### Task to complete
From the listing below, output the lines between the one with "Click the 0x2A: RAW8 decode entry" and the one with "You are a computer-use", including those two, and nothing else. Pictures are not copied.

++++++++

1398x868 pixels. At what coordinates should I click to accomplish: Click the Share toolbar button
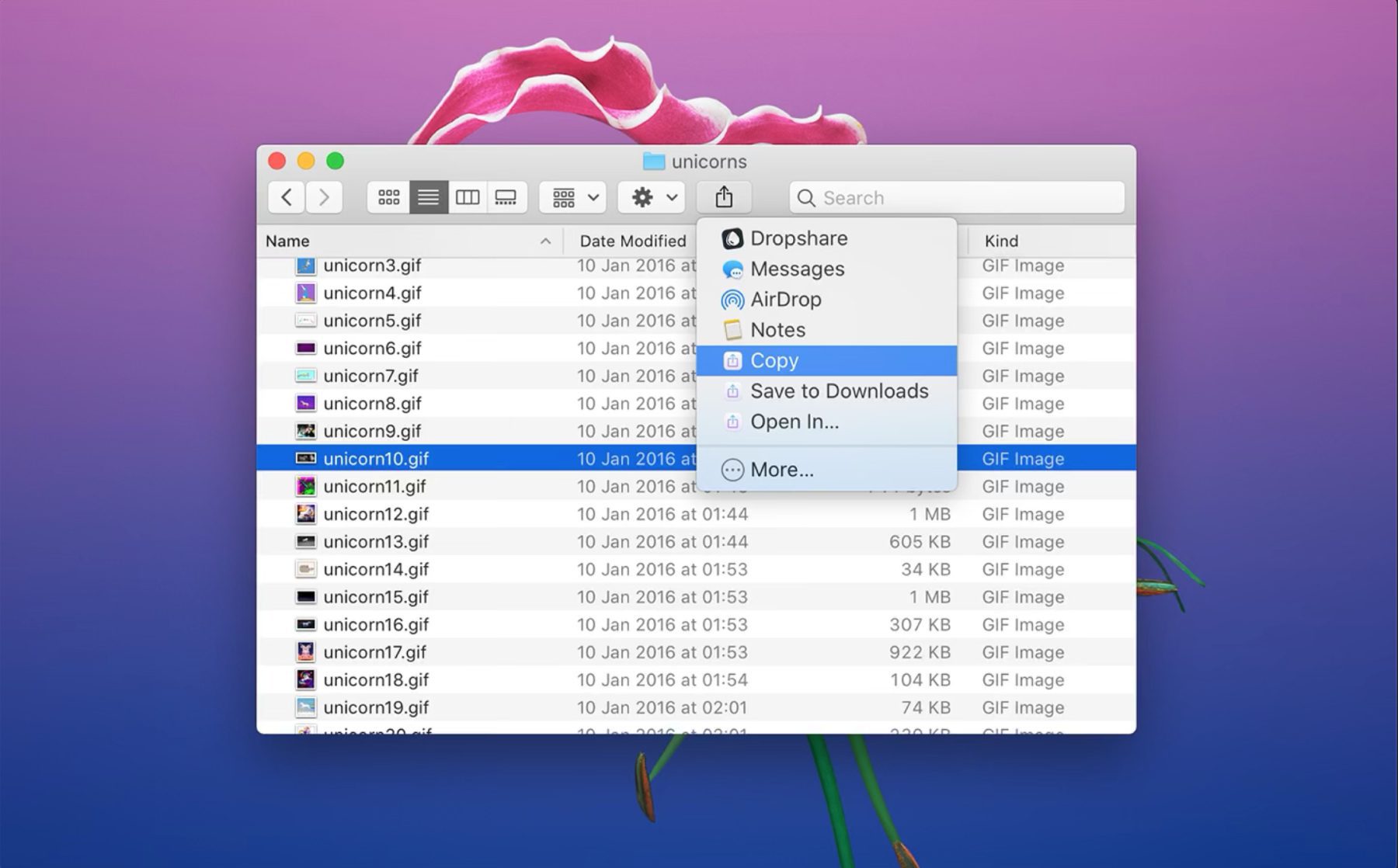pyautogui.click(x=724, y=197)
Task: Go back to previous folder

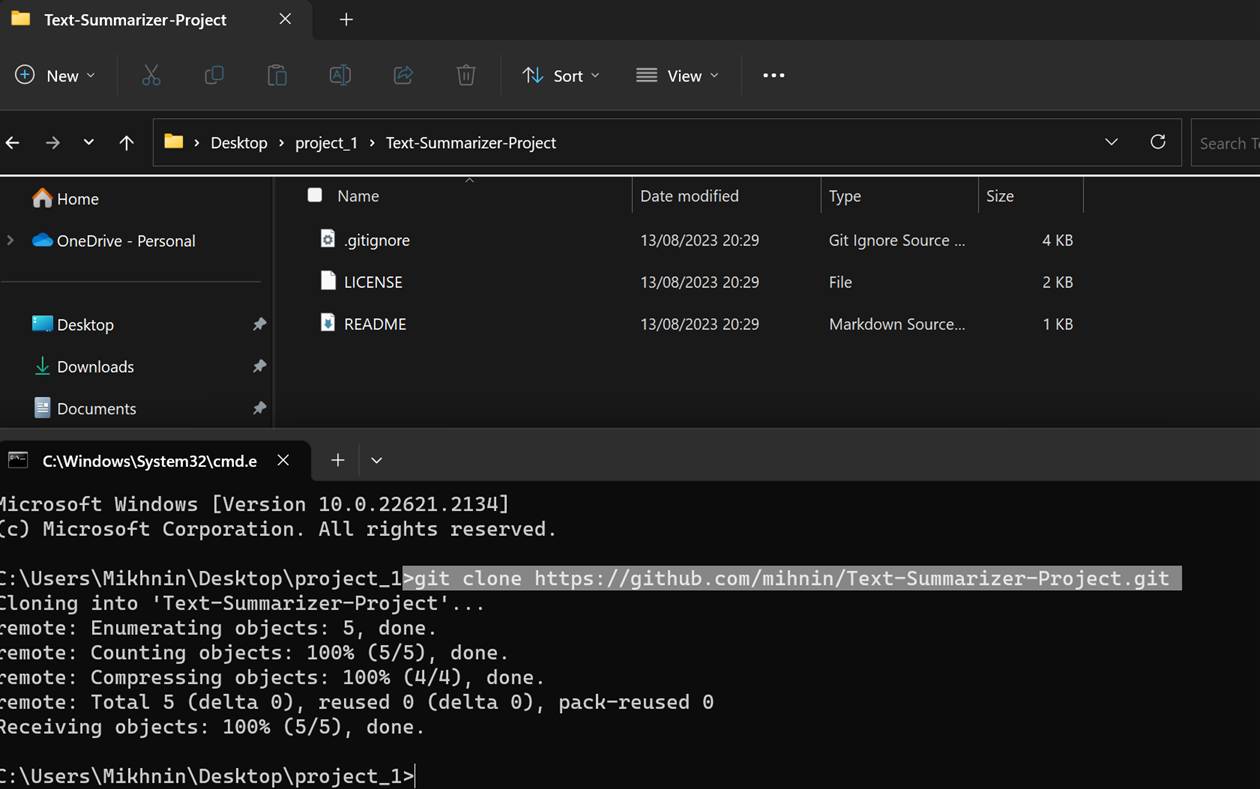Action: click(13, 143)

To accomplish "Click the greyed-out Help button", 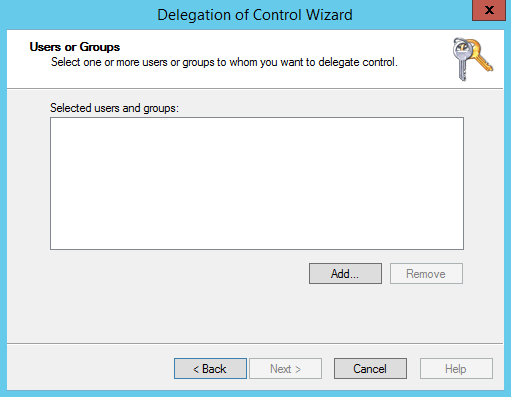I will tap(456, 369).
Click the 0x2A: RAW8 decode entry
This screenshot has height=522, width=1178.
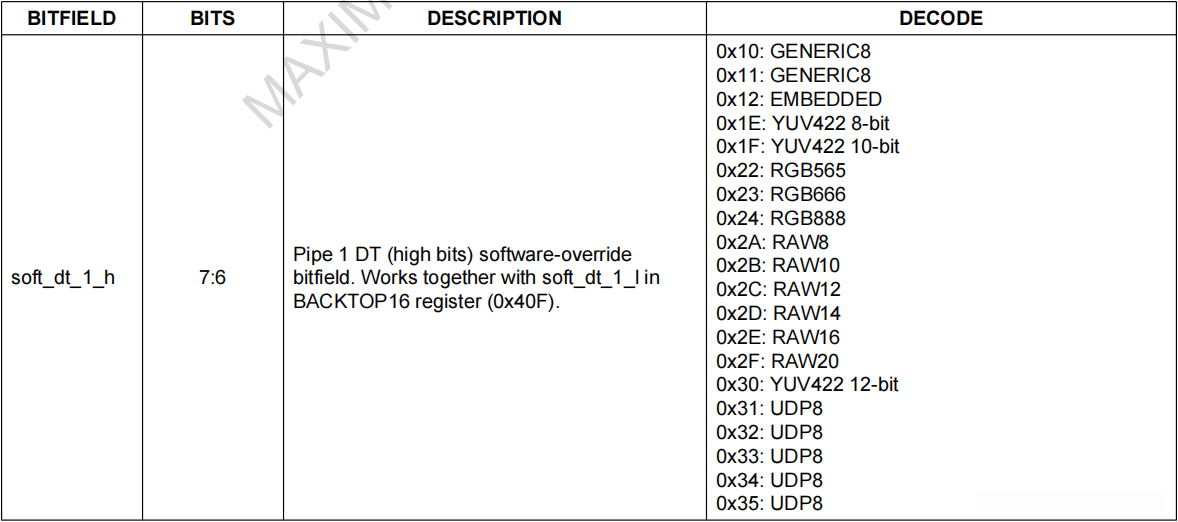pos(772,242)
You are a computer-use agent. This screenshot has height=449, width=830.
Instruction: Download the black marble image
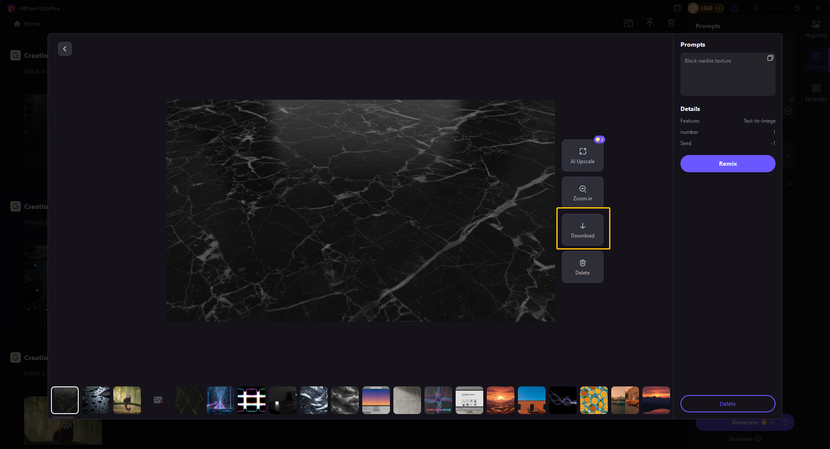pyautogui.click(x=582, y=229)
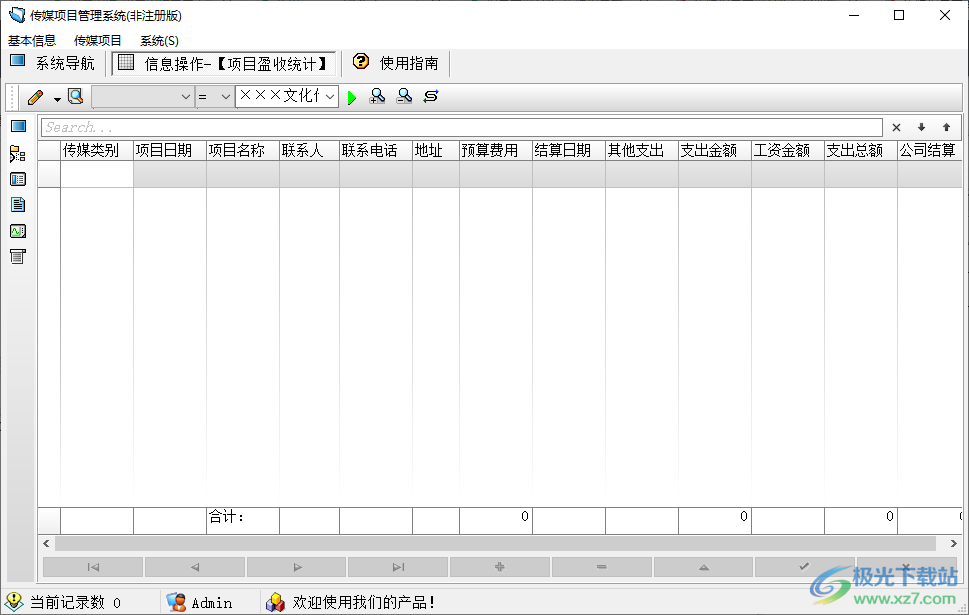
Task: Click the tree structure icon in left sidebar
Action: [x=17, y=153]
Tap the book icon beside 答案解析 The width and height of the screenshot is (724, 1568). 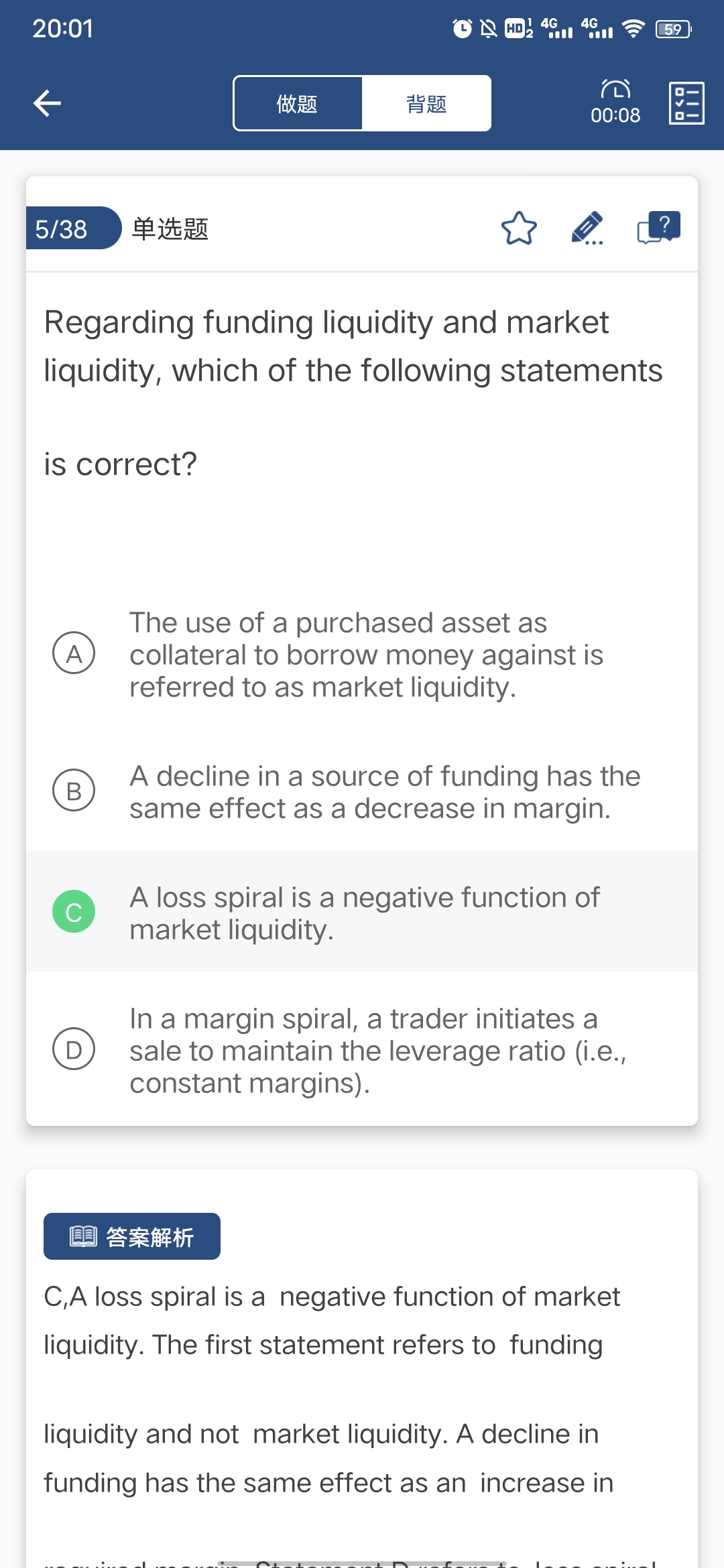[x=84, y=1236]
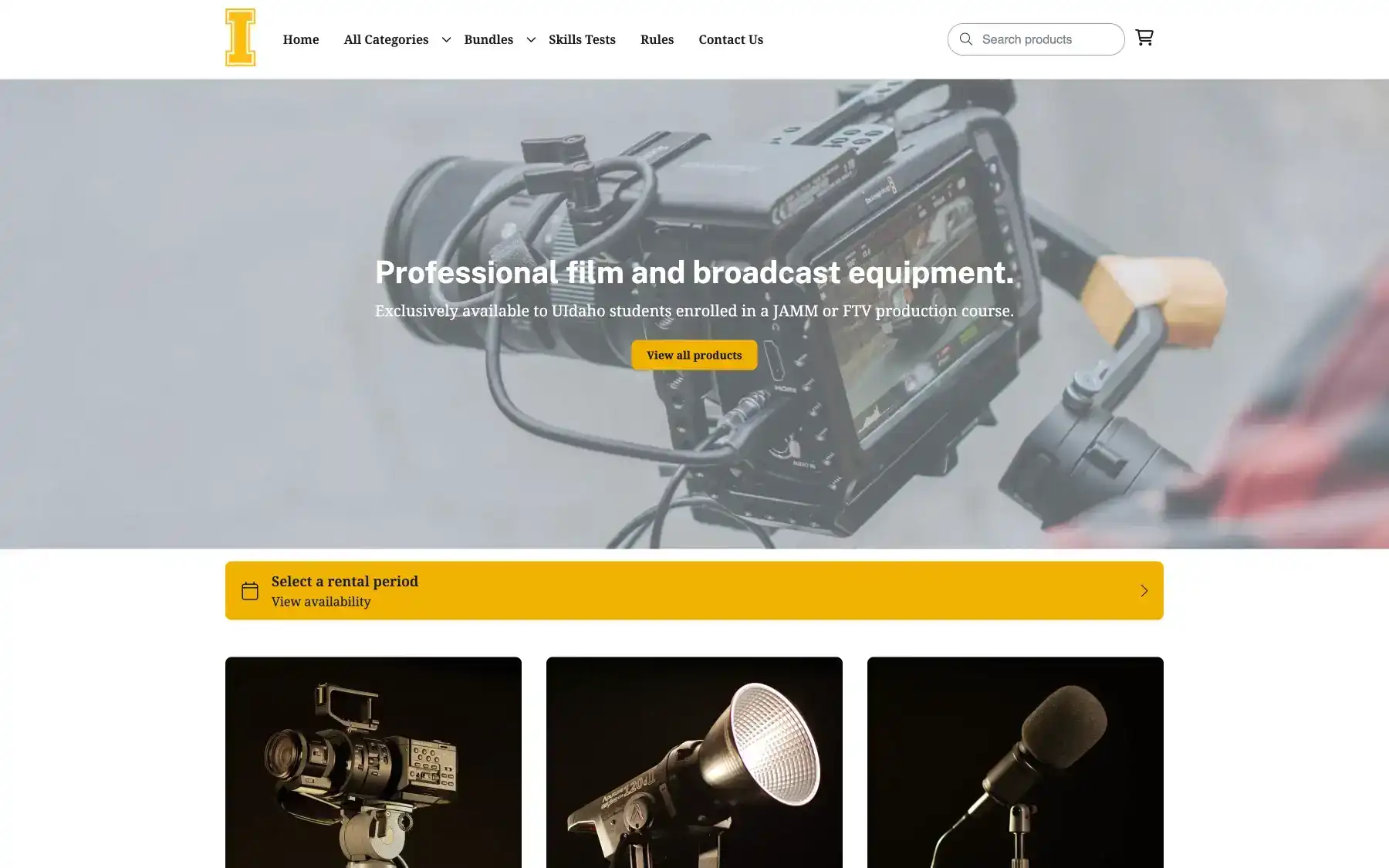1389x868 pixels.
Task: Click the Select a rental period heading
Action: (x=344, y=581)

++++++++

### Written response
Click the 0x2A: RAW8 decode entry
This screenshot has height=522, width=1178.
pos(772,242)
You are a computer-use agent. This screenshot has height=449, width=830.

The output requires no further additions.